Мазарини никогда не был лидером и государственным деятелем, каковым показал себя Ришелье; и в Ондедее с его наемниками он не обрел ни отца Жозефа, ни системы шпионажа в целом, равной системе Ришелье. Там, где последний кардинал разрушил заговор Сен-Мара, напугал Гастона Орлеанского, брата короля, и сохранил целостность Франции, Мазарини лучше всего пользовался услугами шпионов, избегая Бофора и других первоклассных убийц. Ловко похитив английского агента Монтегю, секретная служба Ришелье взяла верх над Бекингемом и великой коалицией. Мари де Роган поощряла внимание Бекингема к королеве, и в результате ослепительному Джорджу Вильерсу, фавориту короля Карла I, было запрещено возвращаться во Францию. С присущим ему высокомерием Бекингем предлагал теперь вернуться с мощной армией. Три эскадры, каждая из которых насчитывала 10 тысяч человек, должны были нанести удар по Ла-Рошели, Гиени и Нормандии; после высадки эти части должны были, соответственно, удерживать устья Гаронны, Луары и Сены.
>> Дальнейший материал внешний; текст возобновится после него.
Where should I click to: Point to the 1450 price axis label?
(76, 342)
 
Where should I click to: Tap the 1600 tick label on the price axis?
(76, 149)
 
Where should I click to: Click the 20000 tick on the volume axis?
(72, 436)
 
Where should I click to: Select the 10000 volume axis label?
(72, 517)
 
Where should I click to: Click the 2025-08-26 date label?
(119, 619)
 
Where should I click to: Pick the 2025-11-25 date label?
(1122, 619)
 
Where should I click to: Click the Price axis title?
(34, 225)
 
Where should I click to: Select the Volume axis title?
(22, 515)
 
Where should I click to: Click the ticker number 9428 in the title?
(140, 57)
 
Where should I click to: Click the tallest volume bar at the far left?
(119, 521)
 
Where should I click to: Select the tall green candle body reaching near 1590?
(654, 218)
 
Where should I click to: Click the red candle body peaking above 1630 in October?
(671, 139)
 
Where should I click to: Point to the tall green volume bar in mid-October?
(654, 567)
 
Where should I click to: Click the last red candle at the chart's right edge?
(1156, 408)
Лотарингия должна была напасть с севера, Савойя — с юга; а Мари предстояло завербовать своего родственника, Анри, герцога де Рогана, вождя гугенотов. Однако несколько агентов кардинала схватили Монтегю и доставили его в Бастилию. По сравнению с таким памятным триумфом, шпионам Мазарини оставалось только ковылять в войнах Фронды.
У Монтегю отобрали все бумаги, и Ришелье вместе с отцом Жозефом принялись изучать их. Это было в 1628 году, и, казалось, половина Европы сливалась в единой грозной атаке на властного французского кардинала. В этом участвовала Венеция, а голландцы флиртовали с Англией, Лотарингией, Савойей и гугенотами. Даже от императора ожидалось, что он окажет помощь Германии. При дворе в заговоре участвовали королева и граф де Суассон. Но бумаги Монтегю внесли свой огромный вклад. Как призналась потом королева, она смертельно испугалась, тогда как Мари де Роган, «королева интриг», бежала в Испанию — ей помогали все встречные мужчины, поскольку она очаровала их всех, — и наконец перешла границу в странном мужском обличье, в светловолосом парике, но с темным цыганским загаром на коже. Гораздо более талантливой она была в заговорах и совращении, которые сослужили ей добрую службу при бегстве.
Королева не пострадала, но ее личный шпион, Ла Порт, отправился в Бастилию, где ему удалось сохранить открытыми свои линии связи, передавая секретные сообщения через полы и потолки двух ярусов камер. Мазарини столкнулся, главным образом, с беспечной внутренней оппозицией, но именно превосходная французская и иностранная оппозиция его непомерного потока врагов сделала секретную службу Ришелье непобедимой. Пришло время, когда все игроки состарились, и даже Мари де Роган смогла стать союзницей отца Жозефа. Ришелье хотел, чтобы эта интригующая ведьма находилась там, где он мог бы наблюдать за ней, и поэтому лично организовал ее прощение и возвращение во Францию в общество королевы, чьим самым близким другом она прежде была. Считается, что сам Ришелье попал под чары Мари в 1631 году, когда два знаменитых противника объединились против королевы-матери, Марии Медичи.
Во времена малолетства Людовика XIV итальянский кардинал, преемник Ришелье, также имел дело с секретной службой, относящейся к королеве-матери, но не противостоящей ей. Прекрасная Анна Австрийская, о которой Бекингем сохранил лишь воспоминания, в жизни Мазарини оставалась вдовствующей королевой. Они переписывались, словно тайные любовники, коими их считали многие современники, и все их бесчисленные нежные послания, смешивавшие государственные дела с самыми возвышенными любезностями, писались шифром — очаровательное изобретение, которое, как полагают, было придумано скорее королевой, чем кардиналом.